Storage & Azure Container Registry

A key use-case for having storage and a container registry in a central CI/boostrap environment is for managing Terraform state and Dev containers.

For an example of how this is used, see the SAFEHR-data/FlowEHR repo. The CI_CONTAINER_REGISTRY and CI_STORAGE_ACCOUNT values are passed in via a GitHub environment and used by the workflows to store dev containers Terraform state for the FlowEHR infrastructure deployments.

Security considerations

We recommend peering the Bootstrap VNet with a hub network in your organization containing a Network Virtual Appliance (firewall), and configuring your private fork of this repo to implement User Defined Routes to direct all traffic to that firewall.

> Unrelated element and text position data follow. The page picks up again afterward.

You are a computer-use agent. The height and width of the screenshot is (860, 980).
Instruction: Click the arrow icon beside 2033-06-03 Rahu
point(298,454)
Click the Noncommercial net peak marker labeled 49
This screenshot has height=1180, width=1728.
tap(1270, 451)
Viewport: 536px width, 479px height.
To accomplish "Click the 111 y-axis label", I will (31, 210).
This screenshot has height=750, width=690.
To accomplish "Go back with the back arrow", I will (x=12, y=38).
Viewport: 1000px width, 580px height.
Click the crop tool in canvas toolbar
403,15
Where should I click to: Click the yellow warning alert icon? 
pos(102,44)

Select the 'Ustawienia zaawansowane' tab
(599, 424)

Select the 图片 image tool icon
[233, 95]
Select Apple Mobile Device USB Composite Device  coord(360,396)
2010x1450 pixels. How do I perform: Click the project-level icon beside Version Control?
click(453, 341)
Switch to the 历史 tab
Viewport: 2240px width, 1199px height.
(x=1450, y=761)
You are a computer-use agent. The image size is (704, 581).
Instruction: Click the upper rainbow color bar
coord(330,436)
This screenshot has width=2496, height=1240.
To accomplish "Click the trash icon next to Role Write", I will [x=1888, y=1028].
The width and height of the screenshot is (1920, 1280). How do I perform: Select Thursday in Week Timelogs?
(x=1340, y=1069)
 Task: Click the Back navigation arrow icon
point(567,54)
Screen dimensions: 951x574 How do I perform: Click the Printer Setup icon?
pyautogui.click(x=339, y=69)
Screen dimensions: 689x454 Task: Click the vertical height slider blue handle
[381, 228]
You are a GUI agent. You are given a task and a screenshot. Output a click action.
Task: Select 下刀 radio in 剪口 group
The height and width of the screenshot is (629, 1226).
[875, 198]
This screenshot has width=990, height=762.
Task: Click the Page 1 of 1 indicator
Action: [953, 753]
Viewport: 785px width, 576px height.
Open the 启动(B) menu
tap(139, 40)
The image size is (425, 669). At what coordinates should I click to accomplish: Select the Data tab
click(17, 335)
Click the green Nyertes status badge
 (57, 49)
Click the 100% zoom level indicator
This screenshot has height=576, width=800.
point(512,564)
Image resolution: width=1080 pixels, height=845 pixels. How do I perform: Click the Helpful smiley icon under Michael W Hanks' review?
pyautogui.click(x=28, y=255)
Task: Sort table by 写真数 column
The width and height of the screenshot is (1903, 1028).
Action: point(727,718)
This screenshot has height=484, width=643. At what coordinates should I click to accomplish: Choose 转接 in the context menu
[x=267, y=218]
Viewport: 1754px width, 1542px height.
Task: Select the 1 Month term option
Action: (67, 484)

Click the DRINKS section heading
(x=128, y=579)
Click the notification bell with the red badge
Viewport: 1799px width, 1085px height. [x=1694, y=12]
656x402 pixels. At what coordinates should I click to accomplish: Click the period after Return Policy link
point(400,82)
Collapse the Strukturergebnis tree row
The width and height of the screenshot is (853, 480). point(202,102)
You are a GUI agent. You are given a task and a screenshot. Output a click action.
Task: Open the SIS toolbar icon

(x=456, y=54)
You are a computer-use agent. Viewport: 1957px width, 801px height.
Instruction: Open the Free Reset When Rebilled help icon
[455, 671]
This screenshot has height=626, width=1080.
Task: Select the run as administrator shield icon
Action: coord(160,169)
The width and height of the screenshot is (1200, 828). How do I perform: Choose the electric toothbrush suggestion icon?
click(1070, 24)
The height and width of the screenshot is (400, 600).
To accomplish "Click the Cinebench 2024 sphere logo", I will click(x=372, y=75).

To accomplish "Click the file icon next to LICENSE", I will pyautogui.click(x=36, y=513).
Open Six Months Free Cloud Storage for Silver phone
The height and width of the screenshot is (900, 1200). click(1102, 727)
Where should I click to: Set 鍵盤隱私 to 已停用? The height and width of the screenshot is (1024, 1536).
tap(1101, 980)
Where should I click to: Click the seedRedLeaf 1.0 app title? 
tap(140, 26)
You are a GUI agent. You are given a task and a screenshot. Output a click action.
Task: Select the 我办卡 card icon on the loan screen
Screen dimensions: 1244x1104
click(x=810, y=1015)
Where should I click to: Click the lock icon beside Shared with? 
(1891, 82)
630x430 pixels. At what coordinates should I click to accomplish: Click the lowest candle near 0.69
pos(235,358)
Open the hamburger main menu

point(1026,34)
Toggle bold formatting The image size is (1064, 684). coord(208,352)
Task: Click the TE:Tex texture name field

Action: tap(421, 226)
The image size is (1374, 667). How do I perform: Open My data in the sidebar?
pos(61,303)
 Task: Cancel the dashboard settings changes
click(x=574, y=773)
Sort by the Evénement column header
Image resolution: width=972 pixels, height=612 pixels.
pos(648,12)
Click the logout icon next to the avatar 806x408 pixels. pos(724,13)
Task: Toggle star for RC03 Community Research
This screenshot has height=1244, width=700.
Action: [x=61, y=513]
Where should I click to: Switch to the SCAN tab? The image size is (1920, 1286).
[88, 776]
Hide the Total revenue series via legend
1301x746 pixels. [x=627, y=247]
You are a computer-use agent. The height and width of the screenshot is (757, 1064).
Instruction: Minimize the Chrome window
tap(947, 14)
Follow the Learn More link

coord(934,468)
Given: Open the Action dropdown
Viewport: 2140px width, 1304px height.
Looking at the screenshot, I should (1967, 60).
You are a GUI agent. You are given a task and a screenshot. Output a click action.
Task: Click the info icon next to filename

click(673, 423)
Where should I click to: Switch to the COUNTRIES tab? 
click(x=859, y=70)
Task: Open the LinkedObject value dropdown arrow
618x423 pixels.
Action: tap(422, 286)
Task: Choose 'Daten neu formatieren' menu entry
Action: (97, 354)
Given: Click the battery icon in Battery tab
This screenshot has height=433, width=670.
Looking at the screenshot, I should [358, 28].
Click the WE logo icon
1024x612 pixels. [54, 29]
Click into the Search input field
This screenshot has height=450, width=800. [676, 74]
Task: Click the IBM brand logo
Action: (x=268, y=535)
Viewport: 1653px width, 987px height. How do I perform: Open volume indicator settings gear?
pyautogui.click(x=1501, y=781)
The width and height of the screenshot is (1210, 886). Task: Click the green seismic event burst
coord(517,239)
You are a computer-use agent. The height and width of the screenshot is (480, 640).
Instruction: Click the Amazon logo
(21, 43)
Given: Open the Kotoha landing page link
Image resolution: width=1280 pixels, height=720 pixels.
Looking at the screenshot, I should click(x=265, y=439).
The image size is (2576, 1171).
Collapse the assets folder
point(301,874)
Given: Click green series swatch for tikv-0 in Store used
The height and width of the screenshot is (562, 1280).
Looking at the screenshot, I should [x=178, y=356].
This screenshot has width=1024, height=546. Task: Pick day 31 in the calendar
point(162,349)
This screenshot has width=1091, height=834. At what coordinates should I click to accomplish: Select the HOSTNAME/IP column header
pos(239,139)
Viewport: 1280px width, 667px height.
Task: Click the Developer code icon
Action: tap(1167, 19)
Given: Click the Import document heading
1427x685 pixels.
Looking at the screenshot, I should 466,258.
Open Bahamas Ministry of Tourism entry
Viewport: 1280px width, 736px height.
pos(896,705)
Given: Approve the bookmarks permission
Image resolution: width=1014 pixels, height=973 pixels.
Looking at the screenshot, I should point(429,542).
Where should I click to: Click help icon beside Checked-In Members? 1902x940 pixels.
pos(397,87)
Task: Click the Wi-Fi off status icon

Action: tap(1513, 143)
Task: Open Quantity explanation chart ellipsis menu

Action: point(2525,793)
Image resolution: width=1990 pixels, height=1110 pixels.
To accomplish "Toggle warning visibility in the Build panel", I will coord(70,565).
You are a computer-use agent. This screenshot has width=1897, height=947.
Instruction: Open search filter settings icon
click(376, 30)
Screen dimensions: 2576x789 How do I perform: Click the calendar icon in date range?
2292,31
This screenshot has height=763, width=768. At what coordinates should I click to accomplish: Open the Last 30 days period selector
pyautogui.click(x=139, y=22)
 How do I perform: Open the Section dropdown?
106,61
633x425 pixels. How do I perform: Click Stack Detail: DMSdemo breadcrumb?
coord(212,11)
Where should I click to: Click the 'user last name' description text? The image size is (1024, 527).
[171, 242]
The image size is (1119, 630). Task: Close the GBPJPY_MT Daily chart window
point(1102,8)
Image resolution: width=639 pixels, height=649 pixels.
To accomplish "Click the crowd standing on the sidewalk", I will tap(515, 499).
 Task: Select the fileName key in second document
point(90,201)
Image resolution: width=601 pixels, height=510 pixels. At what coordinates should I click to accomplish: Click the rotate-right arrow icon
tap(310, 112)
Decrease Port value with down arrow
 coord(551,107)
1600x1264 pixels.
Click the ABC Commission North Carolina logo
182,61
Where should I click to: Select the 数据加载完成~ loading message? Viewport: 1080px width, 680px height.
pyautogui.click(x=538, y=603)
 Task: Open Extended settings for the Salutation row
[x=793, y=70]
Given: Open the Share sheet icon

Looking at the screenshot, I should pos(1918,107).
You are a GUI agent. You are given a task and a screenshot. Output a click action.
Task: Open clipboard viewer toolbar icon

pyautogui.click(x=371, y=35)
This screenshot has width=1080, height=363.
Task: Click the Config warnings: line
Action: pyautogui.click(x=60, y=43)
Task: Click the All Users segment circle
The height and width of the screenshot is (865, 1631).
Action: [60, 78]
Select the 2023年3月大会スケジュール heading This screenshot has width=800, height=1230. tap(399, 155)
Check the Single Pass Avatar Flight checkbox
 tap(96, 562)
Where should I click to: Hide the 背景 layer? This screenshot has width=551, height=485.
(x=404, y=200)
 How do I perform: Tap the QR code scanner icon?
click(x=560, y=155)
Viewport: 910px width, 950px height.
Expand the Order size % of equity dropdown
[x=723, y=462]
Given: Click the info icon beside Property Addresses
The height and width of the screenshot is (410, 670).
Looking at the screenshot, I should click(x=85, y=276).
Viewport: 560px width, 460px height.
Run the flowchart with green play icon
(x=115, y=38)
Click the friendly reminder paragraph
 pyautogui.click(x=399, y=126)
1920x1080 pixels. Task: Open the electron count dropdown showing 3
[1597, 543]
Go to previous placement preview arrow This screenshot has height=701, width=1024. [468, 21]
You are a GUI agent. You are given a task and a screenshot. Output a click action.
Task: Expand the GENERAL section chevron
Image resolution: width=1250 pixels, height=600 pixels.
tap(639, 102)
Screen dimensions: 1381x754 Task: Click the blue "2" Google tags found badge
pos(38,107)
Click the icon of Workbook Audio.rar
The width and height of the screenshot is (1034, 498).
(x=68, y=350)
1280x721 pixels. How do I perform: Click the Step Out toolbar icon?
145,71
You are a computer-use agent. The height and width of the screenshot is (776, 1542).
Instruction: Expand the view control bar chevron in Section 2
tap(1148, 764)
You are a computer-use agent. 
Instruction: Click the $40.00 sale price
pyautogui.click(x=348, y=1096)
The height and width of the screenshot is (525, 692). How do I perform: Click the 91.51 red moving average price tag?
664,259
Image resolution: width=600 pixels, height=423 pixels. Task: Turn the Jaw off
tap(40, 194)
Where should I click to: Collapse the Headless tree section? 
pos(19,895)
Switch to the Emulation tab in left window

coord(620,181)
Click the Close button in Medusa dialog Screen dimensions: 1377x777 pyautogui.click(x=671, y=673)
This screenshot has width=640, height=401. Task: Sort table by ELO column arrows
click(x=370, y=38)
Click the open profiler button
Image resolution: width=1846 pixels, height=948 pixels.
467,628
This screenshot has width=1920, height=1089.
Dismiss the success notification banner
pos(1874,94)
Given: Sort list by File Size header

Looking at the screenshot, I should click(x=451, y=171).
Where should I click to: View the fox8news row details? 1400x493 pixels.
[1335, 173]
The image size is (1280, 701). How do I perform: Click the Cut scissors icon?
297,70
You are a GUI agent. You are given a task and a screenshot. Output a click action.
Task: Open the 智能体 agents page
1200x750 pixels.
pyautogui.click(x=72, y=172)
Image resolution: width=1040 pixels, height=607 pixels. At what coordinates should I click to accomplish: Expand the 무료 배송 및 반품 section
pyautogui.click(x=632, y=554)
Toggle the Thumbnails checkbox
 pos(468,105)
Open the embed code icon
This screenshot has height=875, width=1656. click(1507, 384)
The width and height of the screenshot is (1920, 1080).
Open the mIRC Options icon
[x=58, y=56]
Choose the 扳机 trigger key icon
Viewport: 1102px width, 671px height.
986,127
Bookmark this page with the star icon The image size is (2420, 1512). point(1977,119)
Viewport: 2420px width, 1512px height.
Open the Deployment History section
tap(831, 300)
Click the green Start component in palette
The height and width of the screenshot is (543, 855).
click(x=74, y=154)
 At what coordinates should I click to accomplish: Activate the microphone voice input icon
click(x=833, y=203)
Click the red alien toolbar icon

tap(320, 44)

As part of this, ensure that you have whitelisted the appropriate domains that the GitHub runners required to function. See here for details.

Troubleshooting

GitHub Runner not registering

If you've deployed and can't see a runner registration in your Organization's settings (under the Actions/Runners section), it might have failed registration. You can investigate this by finding the Virtual Machine Scale Set within the bootstrap resource group you've deployed, clicking Instances, clicking the first VM in the list (if you have multiple), then selecting Boot Diagnostics.

In the Serial Log tab you'll see the boot log. Near the bottom in the cloud-init output you should see Registering GH runner... Below that will be any output related to the API call to GitHub to try and register the runner. If it's a 403, you've likely not given the right scopes to your PAT. Create a new one and ensure it has the right permissions (see Getting Started), export it as an env var and then re-run bootstrap deployment.

If you see some connectivity issues, it's likely that outbound traffic is being blocked to GitHub. Ensure if you have NSGs or a firewall in place that the appropriate domains and IPs are whitelisted.